How do we change
June 23rd, 2008 . by polyGeekChris Jordan’s presentation at TED is sobering. I’m not up to date in the field of contemporary art but I can’t imagine that there is a more important artist for our time. His message to try and help us understand our culture better so that we might consciously change is exactly what we need.
On a tangential note: I used to play the game Civilization II for hours. ( Civ is a simulation game where you manage the development of a civilization from huts to space ships. ) I found it fascinating to manage the growth of a civilization. Although climate, and the number of competing civilizations, were the biggest factors in how a game began they all ended the same for me. By the 1500s I would have dominated the world and from there all my time was spent building a vast, sprawling civilization that transformed every inch of the land into a city. It’s just what I did.

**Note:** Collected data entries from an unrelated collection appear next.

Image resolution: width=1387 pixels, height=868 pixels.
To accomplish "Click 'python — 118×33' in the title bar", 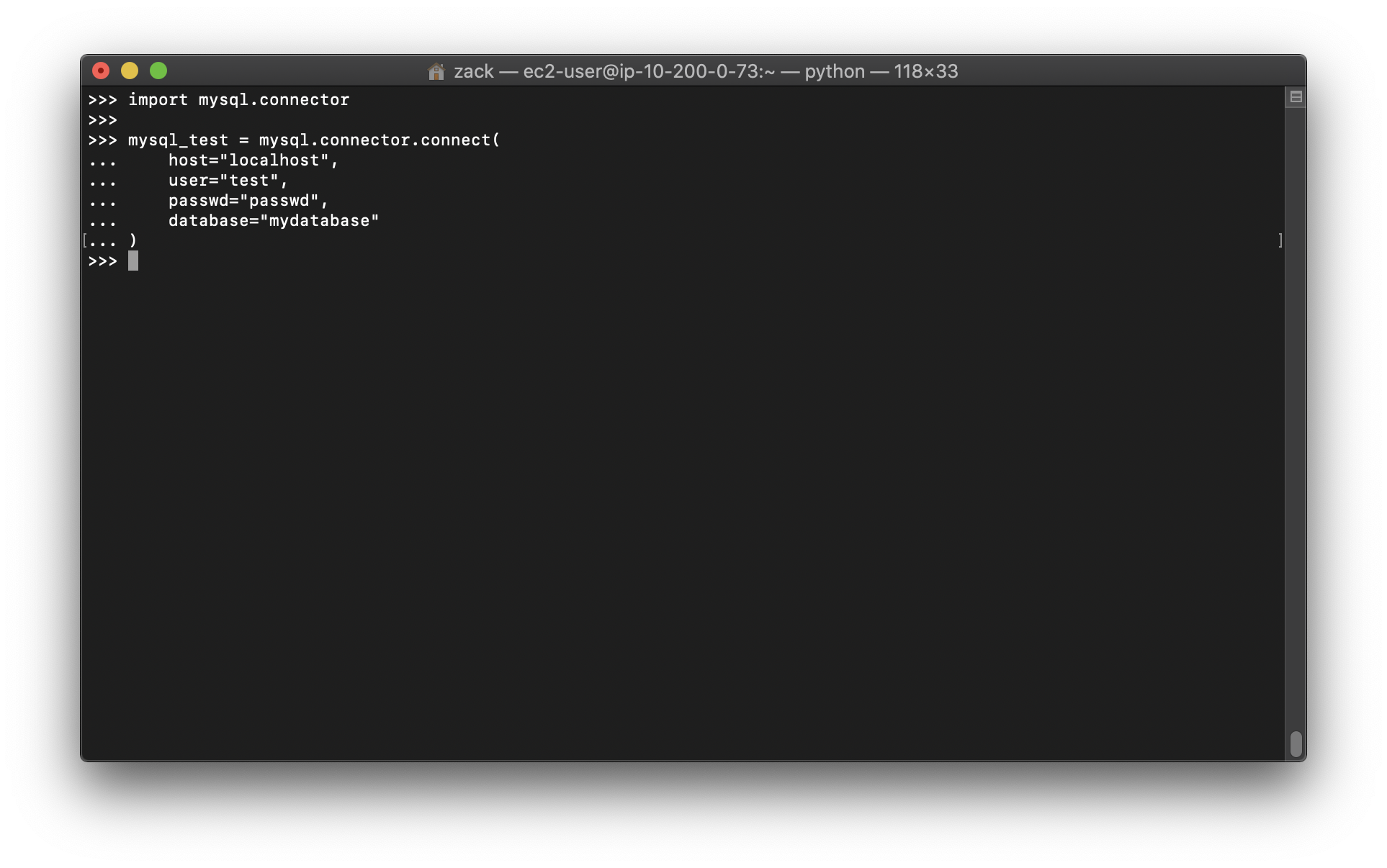I will tap(881, 71).
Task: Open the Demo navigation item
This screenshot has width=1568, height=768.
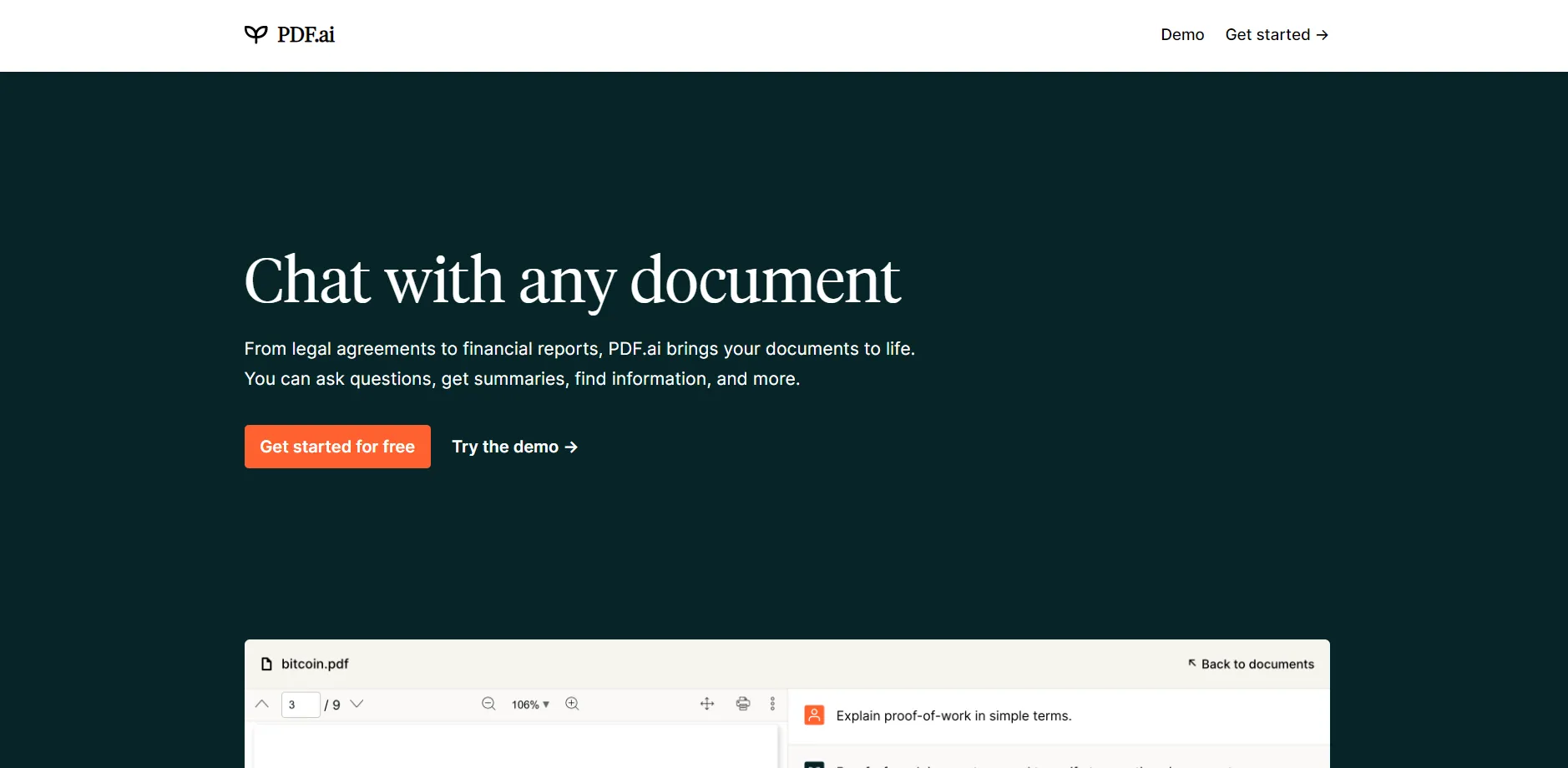Action: [x=1181, y=34]

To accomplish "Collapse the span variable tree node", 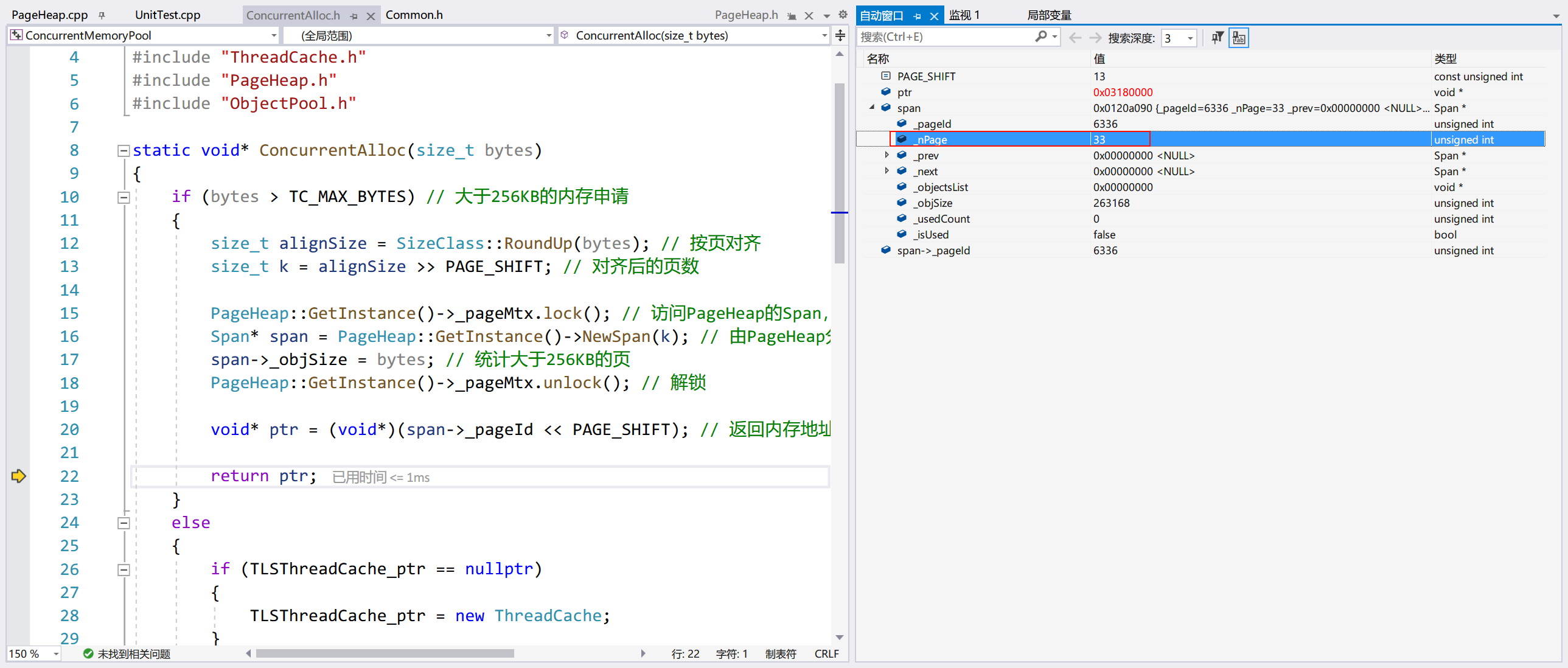I will point(872,108).
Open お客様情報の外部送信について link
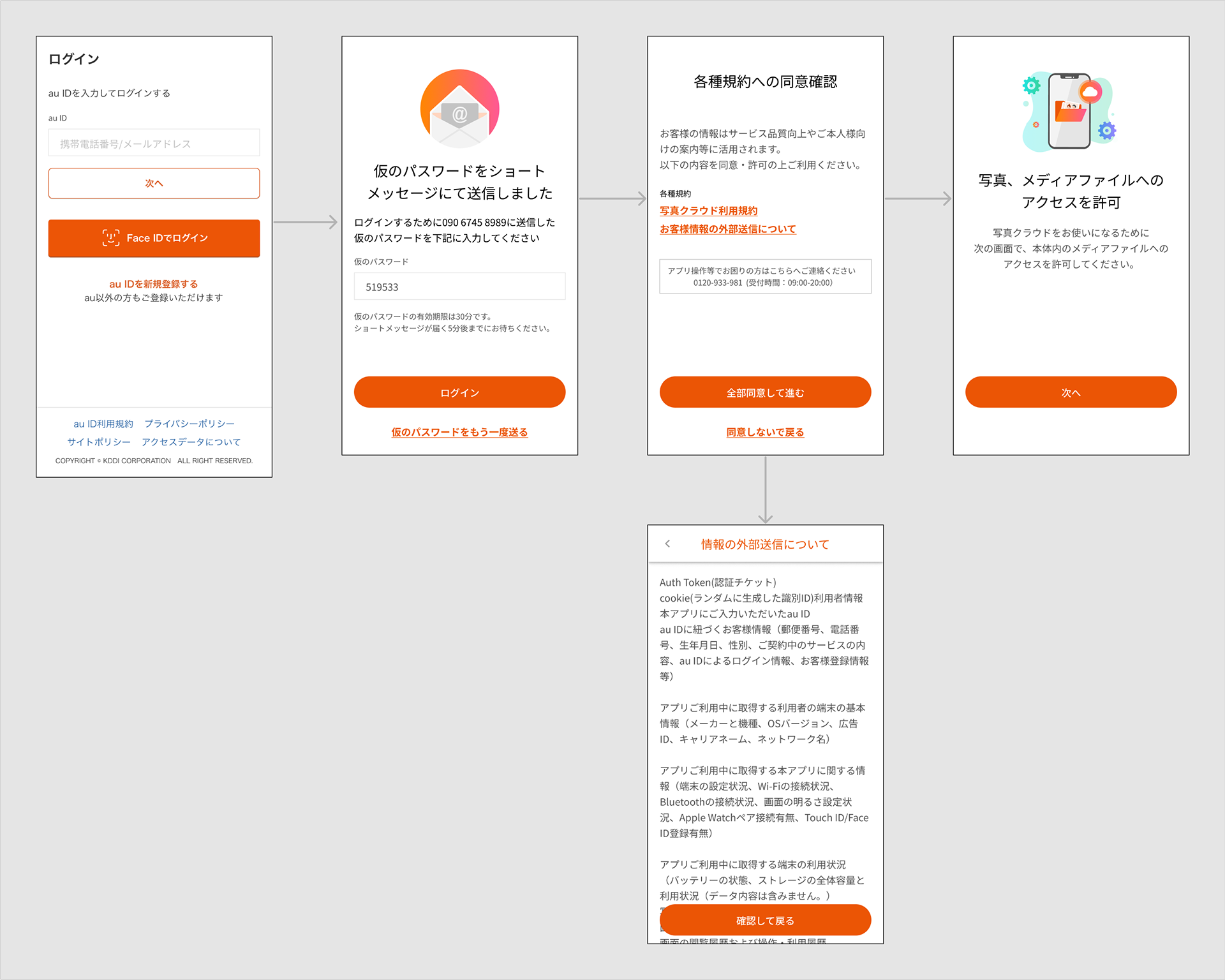 (727, 229)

But the simulation is very good. Near the end all my efforts in managing the civilization were in effect to clean up the mess that I created to get to that point. In the game industrialization comes at the cost of, you guessed it, global warming. So once industrialization was well under way I had access to create solar plants and recycling centers.
By the very end of the game every city had maxed out its productivity, taxes were set to practically nothing, and there was no military. It took a huge management effort to get my civilization to that point but that’s what always happened.
Oddly enough I think that’s why I’m optimistic that we’ll reach that same state in our real civilization. But there was one major difference: I was the benevolent despot that managed single handedly. Any chance we could manage that in a global civilization with conflicting cultures and governments?